Я отвернулся, и кто-то сунул мне в руку едва тлеющий окурок последней пущенной по рукам «сотки». Я затянулся, отдал сигарету обратно и прошел мимо Чердака к выходу.
Как только я оказался снаружи, в глаза мне ударил солнечный свет, и земля качнулась вдруг навстречу. Несколько секунд я стоял, пошатываясь, затем ушей моих достиг звук отдаленного взрыва, и я быстро отвернулся от лагеря, словно испугавшись невольно, что сейчас на меня прямо с неба посыплются части разорванных тел.
Я бесцельно двинулся по грязной тропинке мимо деревьев с опавшими листьями. Мне пришло вдруг в голову, что по какой-то странной причине квартирьерам пришло в голову оставить эти деревья стоять здесь, в то время как обычно они вырубали абсолютно все, готовя место для лагеря. Значит, они хотели спрятать что-то за этими деревьями. Сделав это потрясающее открытие, я почувствовал себя настоящим гением.
За деревьями стояла пустая деревня – по обе стороны двух пересекающихся улиц карабкались на вершину холма одноэтажные домишки. Здесь не было ни ворот, ни часовых. Передо мной, в центре поселка, на маленькой лужайке у пересечения двух улиц безжизненно висел рядом с американским флагом какой-то другой, незнакомый.
Все это напоминало город-призрак.
Человек в темных очках и аккуратном сером костюме вышел из небольшого бетонного здания и внимательно посмотрел на меня. Он прошел по высокой траве мимо двух соседних домишек, время от времени бросая на меня косые взгляды. Дойдя до третьего строения, он вспрыгнул на крыльцо и исчез внутри. Он был здесь совершенно не на своем месте, словно огромный паровоз, который выехал бы вдруг из камина.
Как только за «паровозом», закрылась дверь, рядом тут же открылась другая, из которой выскользнул высокий солдат в форме цвета хаки. Это немного напоминало игрушечный городок на часах – как только закрывалась одна дверца – открывалась другая. Солдат посмотрел на меня, словно сомневаясь в чем-то, затем двинулся в мою сторону.

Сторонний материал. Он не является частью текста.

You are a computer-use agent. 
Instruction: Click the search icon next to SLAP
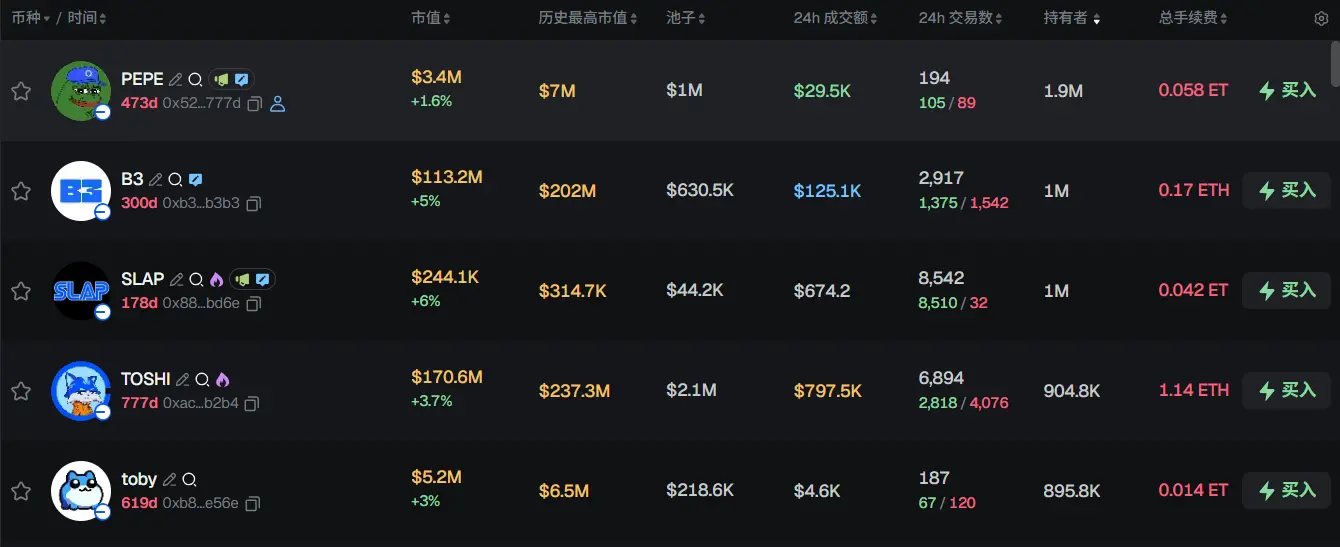tap(195, 280)
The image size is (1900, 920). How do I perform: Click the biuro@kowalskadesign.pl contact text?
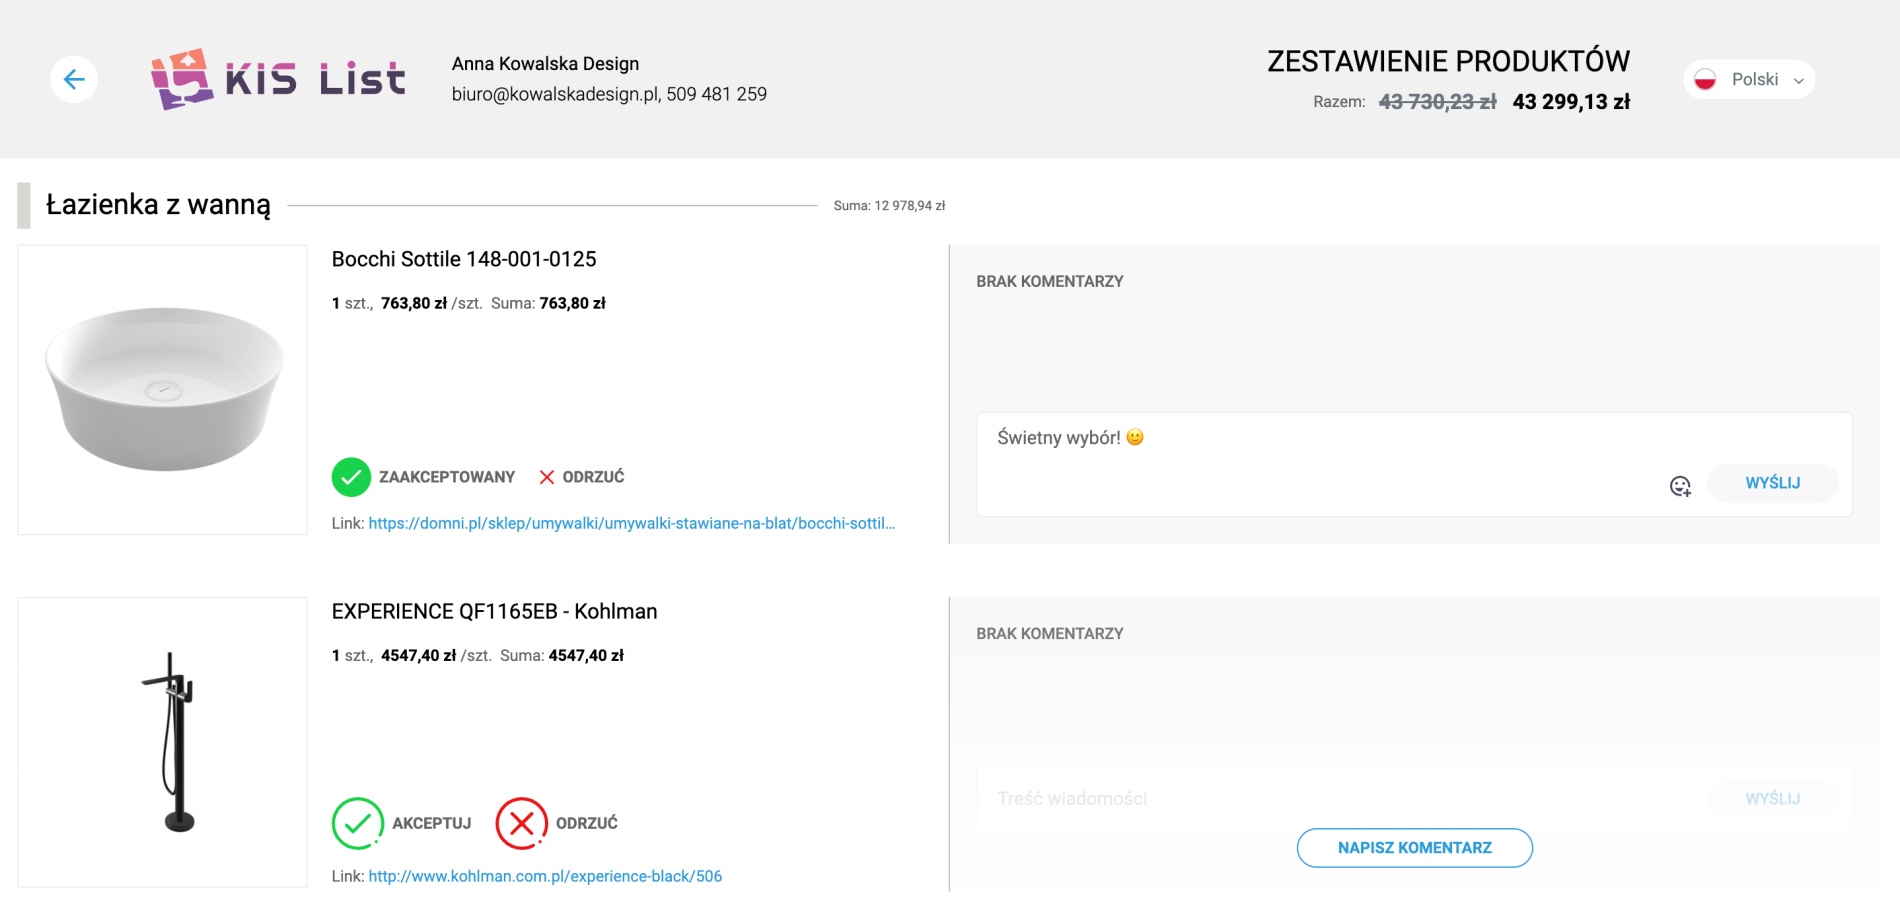tap(555, 94)
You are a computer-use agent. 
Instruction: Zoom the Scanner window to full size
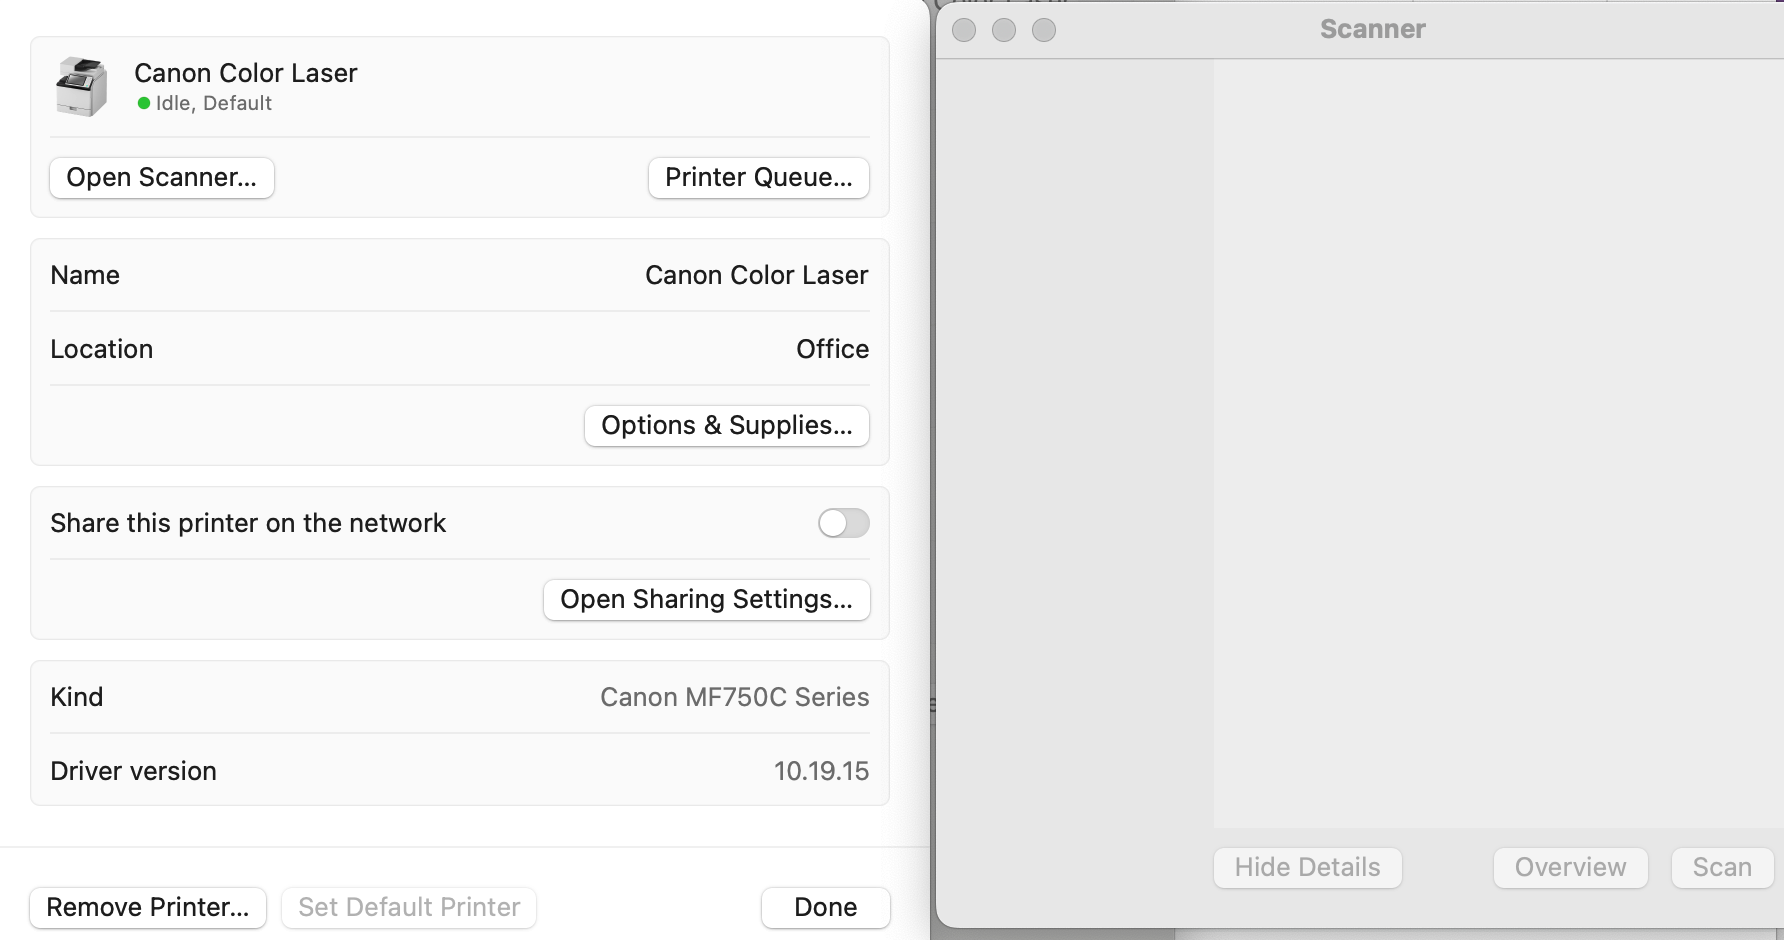pos(1044,30)
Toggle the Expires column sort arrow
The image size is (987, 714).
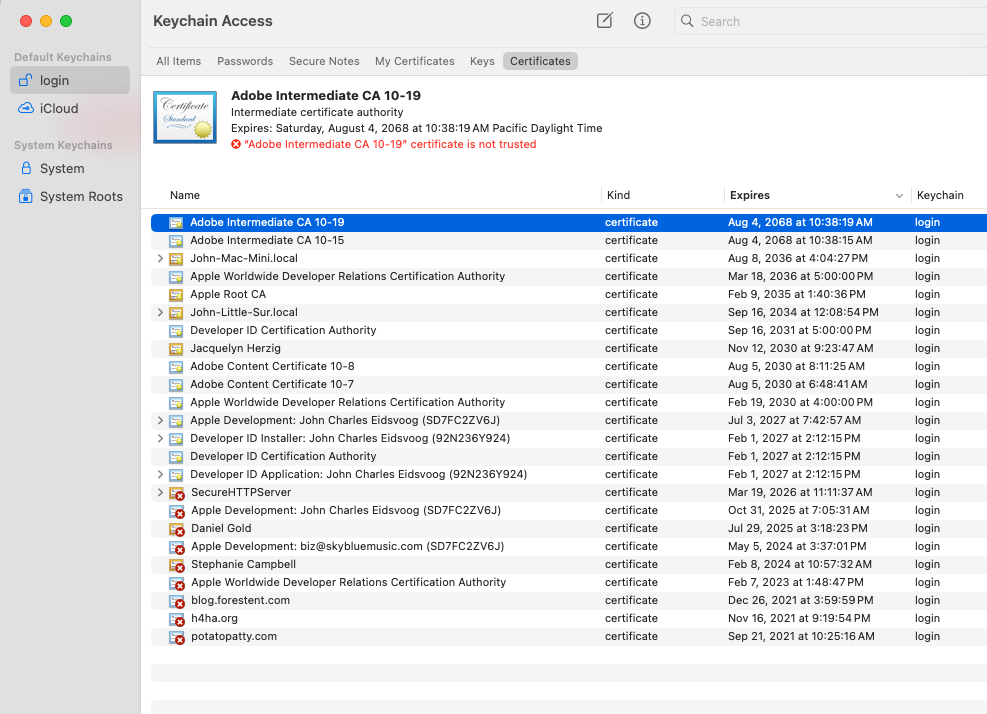(x=899, y=196)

«Черт побери, – подумал я, – я имею право здесь находиться, я делаю для ваших задниц самую грязную работу».
Шагая, солдат вздымал клубы пыли. С пояса его свешивалась кобура с револьвером сорок пятого калибра, а из кармана рубашки торчали две шариковые ручки. На воротнике его виднелись два перекрещенных ружья, а на погонах – капитанские звезды. В одной руке он нес что-то мягкое, к петлице в воротнике были прицеплены болтающиеся у пояса часы на цепочке.